Vóór het opstellen van het geïndividualiseerd project voor maatschappelijke integratie en met het oog op een maximale individualisering ervan, moet de maatschappelijk werker een analyse van de behoeften en van de mogelijkheden van de gerechtigde van het recht op maatschappelijke integratie uitvoeren. Artikel 11 van de wet van 26 mei 2002 bepaalt immers : "… Het project gaat uit van de verwachtingen, de vaardigheden, de bekwaamheden en de behoeften van de betrokken persoon en van de mogelijkheden van het centrum. Artikel 11, § 1, van het koninklijk besluit van 11 juli 2002 (algemeen reglement) verduidelijkt eveneens dat "Alvorens er een contract wordt gesloten, het centrum een beoordeling van de behoeften van de persoon moet hebben gemaakt.".

    Deze analyse van de noden evenals van de mogelijkheden van een persoon is van groot belang omdat aan de hand daarvan de maatschappelijk werker niet alleen de vragen, noden en behoeften alsook belemmeringen en hindernissen van de gerechtigde in kaart kan brengen maar ook de mogelijkheden, bekwaamheden en vaardigheden waarover hij of zij beschikt. Zo kan de maatschappelijk werker samen met de gerechtigde nagaan wat hij of zij wil zijn en wil doen en wat hem of haar verhindert om zijn/haar doelstellingen te bereiken.

    Aldus zal de maatschappelijk werker een duidelijke diagnose kunnen stellen van de sociale toestand van de gerechtigde en relevante actievoorstellen kunnen opstellen in het kader van een GPMI.

Aangeleverde items →
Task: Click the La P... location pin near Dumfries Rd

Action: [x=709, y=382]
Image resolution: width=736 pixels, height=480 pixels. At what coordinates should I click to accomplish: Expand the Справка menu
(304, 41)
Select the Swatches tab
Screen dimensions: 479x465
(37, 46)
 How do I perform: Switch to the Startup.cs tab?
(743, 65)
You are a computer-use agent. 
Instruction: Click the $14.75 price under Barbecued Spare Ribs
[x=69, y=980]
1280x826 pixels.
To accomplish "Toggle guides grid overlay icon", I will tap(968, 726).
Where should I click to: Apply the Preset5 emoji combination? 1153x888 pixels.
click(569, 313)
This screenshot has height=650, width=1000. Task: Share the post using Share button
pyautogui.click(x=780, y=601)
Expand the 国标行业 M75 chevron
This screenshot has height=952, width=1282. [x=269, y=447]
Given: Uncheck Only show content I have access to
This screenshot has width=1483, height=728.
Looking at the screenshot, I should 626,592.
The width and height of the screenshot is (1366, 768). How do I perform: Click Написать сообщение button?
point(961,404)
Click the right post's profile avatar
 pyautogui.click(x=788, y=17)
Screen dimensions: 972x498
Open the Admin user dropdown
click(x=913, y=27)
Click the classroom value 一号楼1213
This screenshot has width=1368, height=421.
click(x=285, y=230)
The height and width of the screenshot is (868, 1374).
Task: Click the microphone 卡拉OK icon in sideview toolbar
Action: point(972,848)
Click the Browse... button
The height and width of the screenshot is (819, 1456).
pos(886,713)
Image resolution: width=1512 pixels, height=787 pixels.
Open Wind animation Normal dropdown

Takenlijst →
- A) Som op van welke zaken het project volgens het in de oefentekst geciteerde artikel 11 van de wet van 26 mei 2002 uitgaat.
- B) Leg in één tot drie zinnen uit waarom de analyse van de noden en mogelijkheden van een persoon volgens de oefentekst van groot belang is.
- C) Schrijf de tekst over de behoefteanalyse voor het GPMI verder, aansluitend op de laatste zin.

Resultaten per taak →
- A)
- de verwachtingen van de betrokken persoon
- de vaardigheden van de betrokken persoon
- de bekwaamheden van de betrokken persoon
- de behoeften van de betrokken persoon
- de mogelijkheden van het centrum

- B) Met die analyse kan de maatschappelijk werker de vragen, noden, behoeften, belemmeringen en hindernissen van de gerechtigde in kaart brengen. De analyse toont ook de mogelijkheden, bekwaamheden en vaardigheden waarover de gerechtigde beschikt. Zo kan de maatschappelijk werker samen met de gerechtigde nagaan wat die wil zijn en doen en wat die verhindert om de eigen doelstellingen te bereiken.

- C)
    Verschillende thema’s kunnen aangeraakt en behandeld worden naargelang van de realiteit van de betrokken persoon, zoals:

    • de gezinssituatie, gezondheidstoestand, huisvestingstoestand, budgettaire toestand, administratieve toestand, mobiliteitstoestand, opleidingssituatie, beroepssituatie

    Andere invalshoeken zijn eveneens mogelijk om een volledig overzicht te hebben van de moeilijkheden maar ook van het potentieel van de gerechtigde:

    • cultureel leven en ontspanning, zelfbeeld en zelfvertrouwen, communicatievaardigheden, toegang tot de digitale wereld, deel uitmaken van een leefwereld en een sociaal netwerk, in staat zijn zich te organiseren, te plannen, …

    Via al deze thema's zullen de "stabiliserende" en "destabiliserende" elementen (of sterke en zwakke punten) van de gerechtigde worden belicht. De stabiliserende elementen zijn elementen die ondersteunend en versterkend kunnen werken bij het bepalen van de te bereiken doelstellingen in het kader van het GPMI. De destabiliserende elementen zijn de elementen waarop de doelstellingen van het GPMI zijn toegespitst.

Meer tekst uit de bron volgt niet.